Rescuers searched for survivors in the Bahamas on Wednesday after Hurricane Dorian, the most damaging storm to strike the island nation, left in its wake a flooded landscape dotted with pulverized homes and beached boats.
The scope of the damage and humanitarian crisis was still unfolding as aerial video of the Abaco Islands in the northern Bahamas showed wide swaths of destruction.
While a few deaths have been reported, officials warned the current toll was likely to rise.
Messages on Twitter described whole communities being swept away.
On Wednesday survivors picked through the wreckage of homes ripped open by fierce winds, struggled to fuel generators and lined up for food.
Dozens of people took to Facebook to search for missing loved ones, and aid agencies estimated that tens of thousands of people would need food and other support.
Bahamas Prime Minister Hubert Minnis said on Tuesday no effort would be spared in search and recovery.

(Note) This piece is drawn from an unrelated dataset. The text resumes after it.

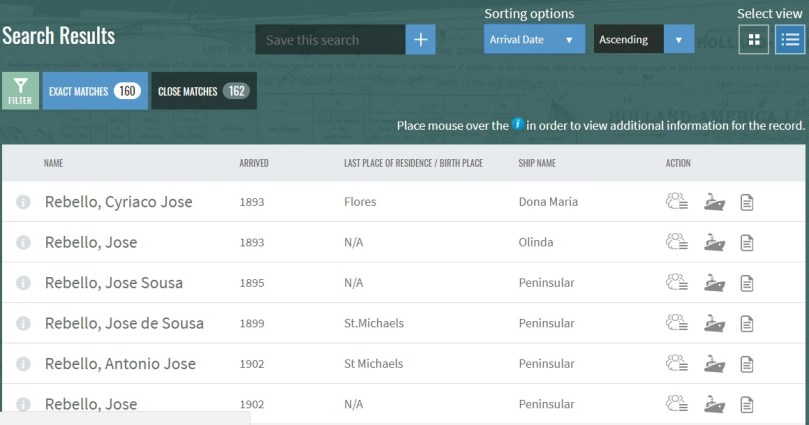Screen dimensions: 809x425
Task: Open the Rebello, Cyriaco Jose record
Action: coord(118,202)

SOUNDBITE (ENGLISH) BAHAMAS PRIME MINISTER HUBERT MINNIS: "We are in the midst of one of the greatest national crises in our country's history." President Trump Wednesday said the U.S. was sending aid to the region.
SOUNDBITE (ENGLISH) US PRESIDENT DONALD TRUMP: "We're sending some people to give them a hand and they need a big hand." The Red Cross in the capital Nassau says they expect a complicated relief effort, and that as many as 13,000 homes across the Bahamas have been damaged or destroyed.
Meanwhile residents of coastal Georgia and South Carolina were bracing for Dorian's approach on Wednesday, with the National Hurricane Center warning the slow-moving storm could make landfall in South or North Carolina Thursday or Friday.